During that rookie season of 1963, Downing truly arrived and went 13-5. As a celebration Bill Yancey took him to one of his favorite hangouts in Harlem, the Red Rooster. It was a celebration, an acknowledgment by Yancey that Downing had not only made the big leagues but was ready for his coming out. The Red Rooster was a famous place, and when they got there, Downing could feel Yancey’s pride as he introduced the young pitcher to the owner: “This is Al Downing, the new pitcher for the New York Yankees.” A fuss was made over him, and a book was brought over for him to sign. It contained the autographs of all the great celebrities who had visited—Louis Armstrong, Sugar Ray Robinson, Bill (Bojangles) Robinson, Cab Calloway, Duke Ellington, Count Basie, Earl Hines, Lionel Hampton, and Ella Fitzgerald, among others. The pages were so crowded with such celebrated names that it took Downing a long while to find a page with only one name, and he prepared to sign his own name there. “No! No! No!” said the owner, “That’s Willie Mays’s page! No one else signs on that page!”
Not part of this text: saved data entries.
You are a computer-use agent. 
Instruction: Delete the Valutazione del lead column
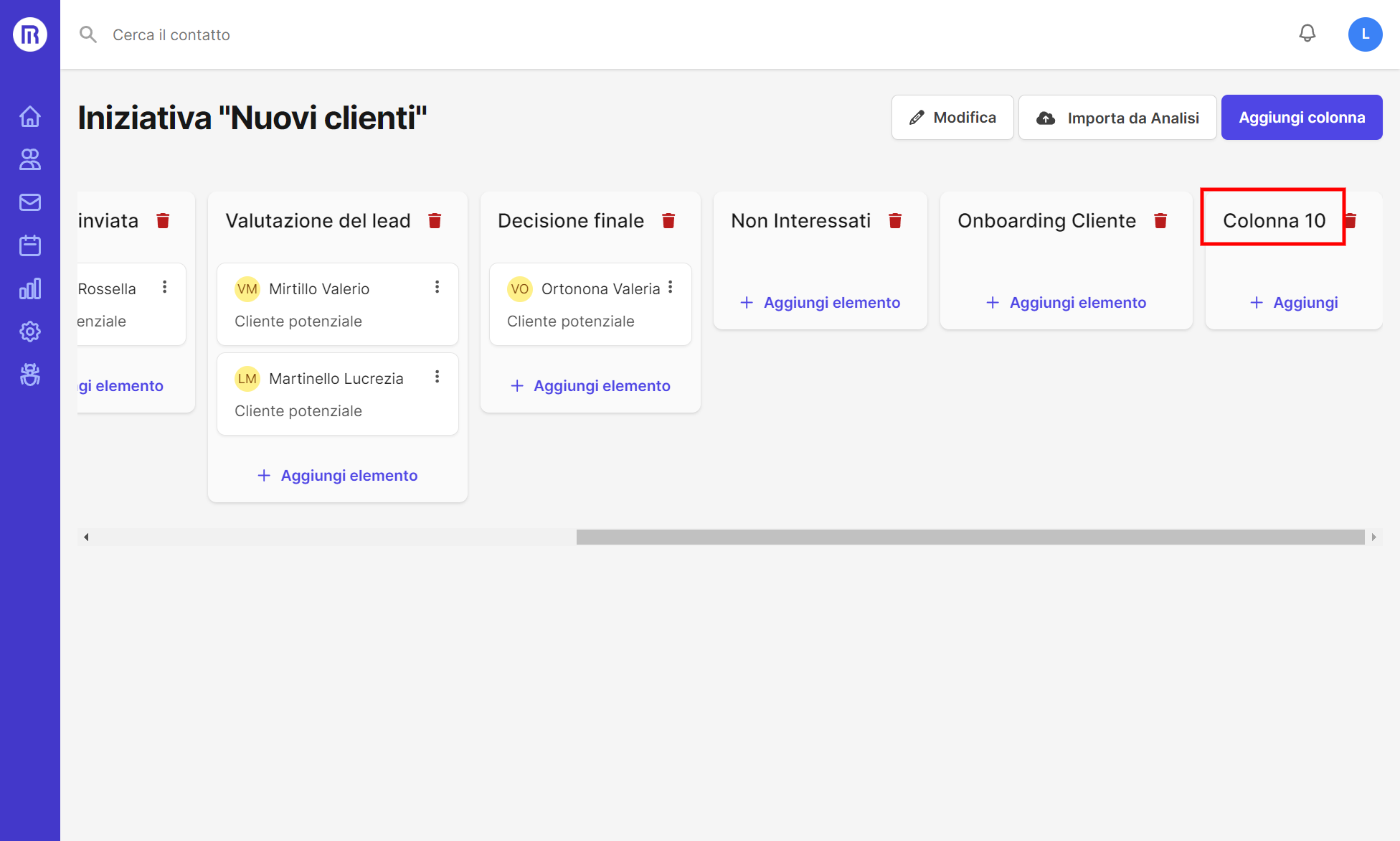pyautogui.click(x=435, y=221)
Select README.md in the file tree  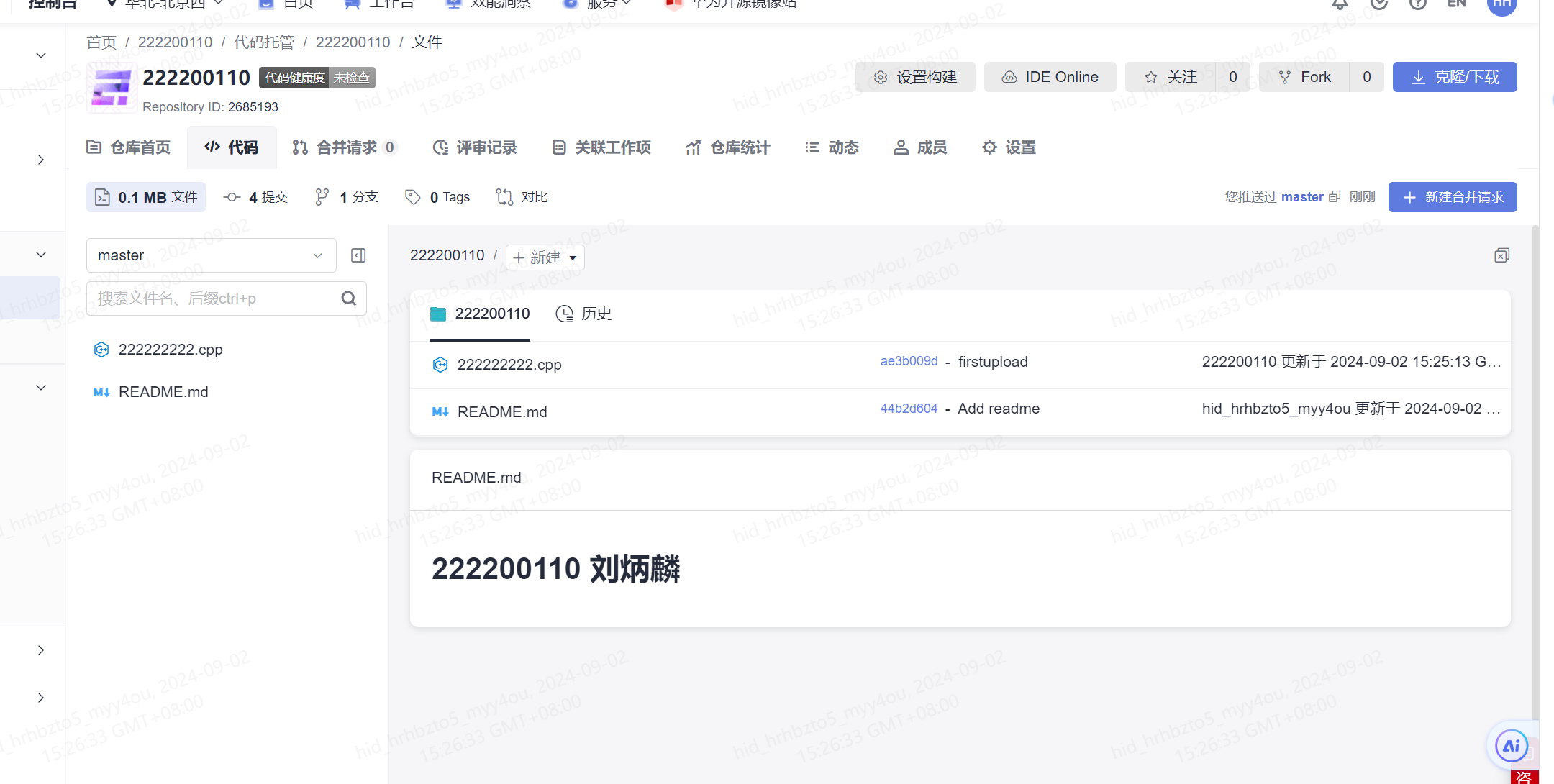pos(163,392)
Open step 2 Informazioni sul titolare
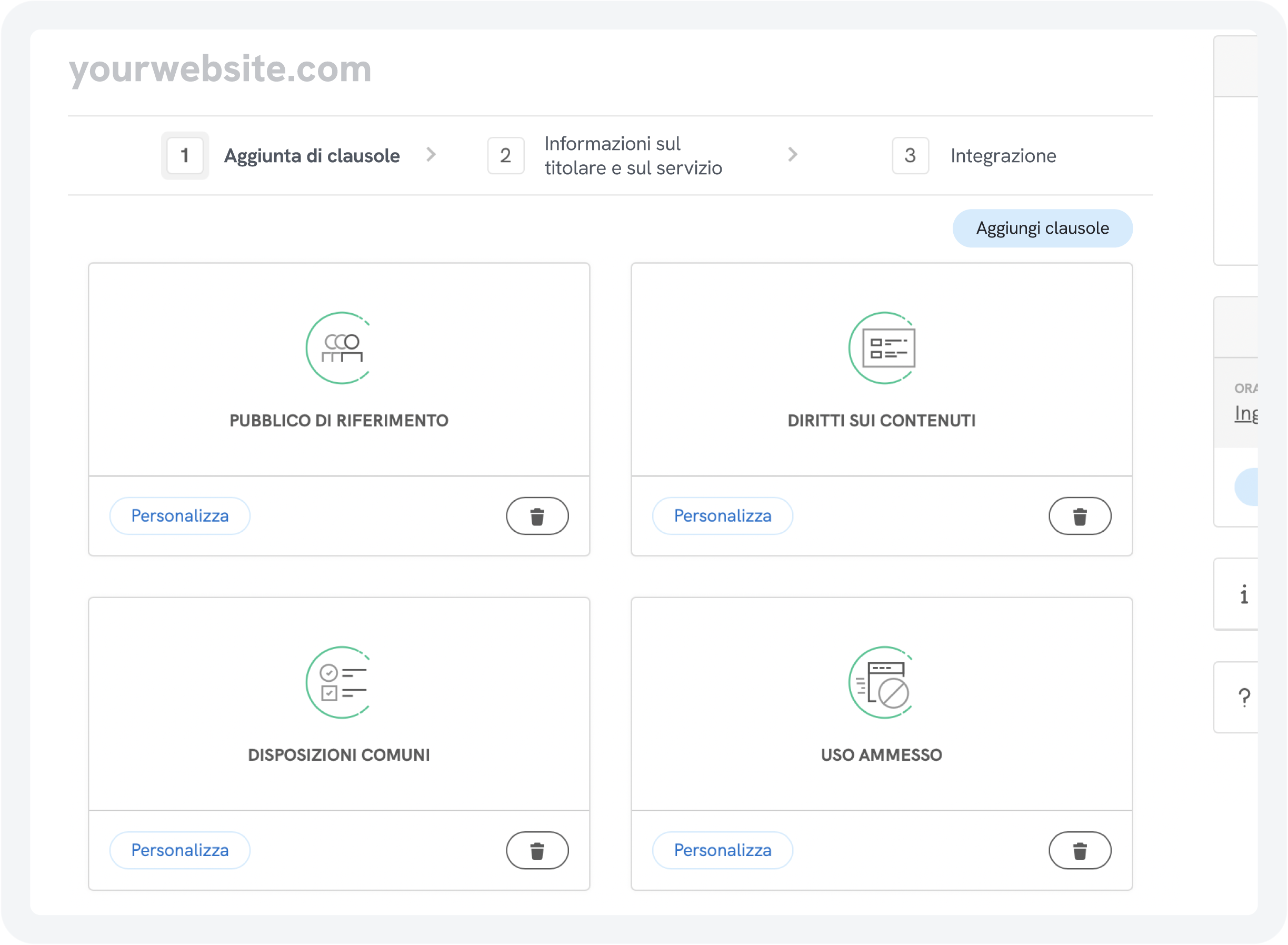The width and height of the screenshot is (1288, 945). coord(632,156)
The Yankees were sure that Downing was ticketed for greatness. Everything about him seemed right. He had a world of talent, and it was quite possible that in terms of pure ability he was one of the two or three most gifted young pitchers in the league; in addition, he was unusually mature, highly intelligent, and a model citizen. There were games when his control was near perfect and he was unhittable, and then days when he seemed to be trying too hard and missed the plate, getting in his own way. They were waiting for him not just to flash the greatness they were sure could be his, but to add to it a level of consistency, so that when he went out on the mound they could be sure they were going to get seven or eight strong innings. But it was not a process that could be rushed. So far this had been a reasonably good season for him. On August 9 he had pitched against Baltimore in a big game, and had won, 2-1, giving up only four hits. That made his record 9-4. Then, four days later, he beat the White Sox. Just when he seemed in a groove, however, he slipped out, losing his next three starts.
19
THE OLD YANKEE MAGIC wasn’t working. The other American League teams no longer rolled over and played dead for them. Indeed, the older Yankee players noticed something new: one of the key Yankee weapons—intimidation—no longer worked. Other teams, for instance, the up-and-coming Baltimore Orioles (managed by ex-Yankee Hank Bauer), not only had talented young players such as Boog Powell and Brooks Robinson in their regular lineups, but their pitching staffs might well have been better than that of the Yankees. The Chicago White Sox had fine young pitchers, and even the once-lowly Minnesota Twins (only so recently the parsimonious Washington Senators) had added the wondrous Tony Oliva that year. The ownership of other teams was getting better and more professional, their systems were better, with better scouting, while meanwhile the Yankee system was in decline. The old Yankee recruiting pitch—that if you signed with the Yankees you got less money in the short run and more in the long run as well as the chance to play with the best—had less and less appeal. Young men were signing with the team that offered the most money, and after the Yankee scouts made their pitch, rival scouts whispered that if you signed with the Yankees, you remained buried in their farm system.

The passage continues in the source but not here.